THROUGHPUT OPTIMIZATION FOR THE ROBOTIC CELL PROBLEM WITH CONTROLLABLE PROCESSING TIMES

In this paper, we present a MIP-based heuristic and an effective genetic algorithm for the Robotic Cell Problem with Controllable Processing Times (RCPCPT). This problem arises in modern automated manufacturing systems and requires simultaneously scheduling jobs, machines, and transportation devices in order to maximize the throughput or minimize the makespan. The RCPCPT is modeled as a flow shop problem with blocking constraints, a single transport robot, and controllable processing times. This latter feature of the model refers to the fact that the processing times are not fixed but vary linearly with the acceleration cost and therefore should be determined as part of the problem output.
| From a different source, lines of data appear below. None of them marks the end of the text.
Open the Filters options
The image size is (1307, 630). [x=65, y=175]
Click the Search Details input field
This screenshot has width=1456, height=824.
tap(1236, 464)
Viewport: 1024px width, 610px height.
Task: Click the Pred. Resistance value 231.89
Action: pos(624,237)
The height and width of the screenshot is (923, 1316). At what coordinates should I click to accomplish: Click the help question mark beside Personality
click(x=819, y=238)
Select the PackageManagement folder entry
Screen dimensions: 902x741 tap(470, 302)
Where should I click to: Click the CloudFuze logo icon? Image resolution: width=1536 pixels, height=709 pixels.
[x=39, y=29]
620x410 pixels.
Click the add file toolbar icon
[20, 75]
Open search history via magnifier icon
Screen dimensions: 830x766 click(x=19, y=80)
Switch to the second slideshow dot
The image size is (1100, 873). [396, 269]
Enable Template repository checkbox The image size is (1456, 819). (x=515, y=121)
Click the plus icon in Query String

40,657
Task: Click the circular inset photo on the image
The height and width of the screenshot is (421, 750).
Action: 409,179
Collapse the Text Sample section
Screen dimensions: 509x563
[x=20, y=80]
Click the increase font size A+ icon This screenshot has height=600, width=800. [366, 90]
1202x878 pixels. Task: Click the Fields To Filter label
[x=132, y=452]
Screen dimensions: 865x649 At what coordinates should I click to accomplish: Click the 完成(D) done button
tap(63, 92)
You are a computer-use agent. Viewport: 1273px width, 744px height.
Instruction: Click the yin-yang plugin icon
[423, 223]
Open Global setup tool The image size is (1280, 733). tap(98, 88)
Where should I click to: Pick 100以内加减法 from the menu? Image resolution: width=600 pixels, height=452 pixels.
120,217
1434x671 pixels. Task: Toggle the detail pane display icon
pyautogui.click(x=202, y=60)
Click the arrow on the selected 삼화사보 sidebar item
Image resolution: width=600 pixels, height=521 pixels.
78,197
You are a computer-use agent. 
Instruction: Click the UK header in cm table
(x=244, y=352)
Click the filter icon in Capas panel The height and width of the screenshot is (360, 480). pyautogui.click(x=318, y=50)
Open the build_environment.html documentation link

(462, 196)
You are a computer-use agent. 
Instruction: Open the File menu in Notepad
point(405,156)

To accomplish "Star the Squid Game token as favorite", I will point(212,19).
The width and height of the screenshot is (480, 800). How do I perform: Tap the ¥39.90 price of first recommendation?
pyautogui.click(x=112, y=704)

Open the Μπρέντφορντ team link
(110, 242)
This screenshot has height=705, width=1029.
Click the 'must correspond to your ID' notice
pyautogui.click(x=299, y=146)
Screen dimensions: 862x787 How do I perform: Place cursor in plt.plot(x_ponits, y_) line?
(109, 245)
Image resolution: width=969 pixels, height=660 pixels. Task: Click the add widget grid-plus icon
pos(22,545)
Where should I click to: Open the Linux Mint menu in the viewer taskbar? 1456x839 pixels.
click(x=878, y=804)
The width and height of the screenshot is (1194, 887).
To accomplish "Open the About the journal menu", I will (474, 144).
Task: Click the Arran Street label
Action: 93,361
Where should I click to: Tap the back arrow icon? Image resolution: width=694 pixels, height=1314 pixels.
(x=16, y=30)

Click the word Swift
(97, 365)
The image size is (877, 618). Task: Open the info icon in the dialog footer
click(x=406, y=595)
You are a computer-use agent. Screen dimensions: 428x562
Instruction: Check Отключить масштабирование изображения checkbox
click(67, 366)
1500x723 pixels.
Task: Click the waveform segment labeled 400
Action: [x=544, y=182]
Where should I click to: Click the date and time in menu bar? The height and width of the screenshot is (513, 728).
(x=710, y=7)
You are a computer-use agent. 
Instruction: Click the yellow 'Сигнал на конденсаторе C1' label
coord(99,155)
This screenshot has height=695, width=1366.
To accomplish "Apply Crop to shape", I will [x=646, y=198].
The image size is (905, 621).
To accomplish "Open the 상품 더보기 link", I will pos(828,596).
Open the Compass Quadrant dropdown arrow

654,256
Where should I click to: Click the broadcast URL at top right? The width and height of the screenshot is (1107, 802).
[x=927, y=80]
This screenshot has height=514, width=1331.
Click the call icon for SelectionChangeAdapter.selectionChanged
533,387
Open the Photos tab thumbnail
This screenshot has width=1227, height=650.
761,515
We formulate the problem as a nonlinear mixed-integer programming formulation and we use its linearized form to derive LP-and MIP-based heuristics. In addition, we proposed a genetic algorithm consistently yields near-optimal solution and it encompasses several novel features including, an original solution encoding as well as a mutation operator that requires iteratively solving MIPs in order to generate feasible processing times. Finally, we present a computational study for the proposed formulation, heuristics and genetic algorithm and we provide an empirical evidence of the effectiveness of the MIP-based heuristic for small instances and the genetic algorithm for large instances.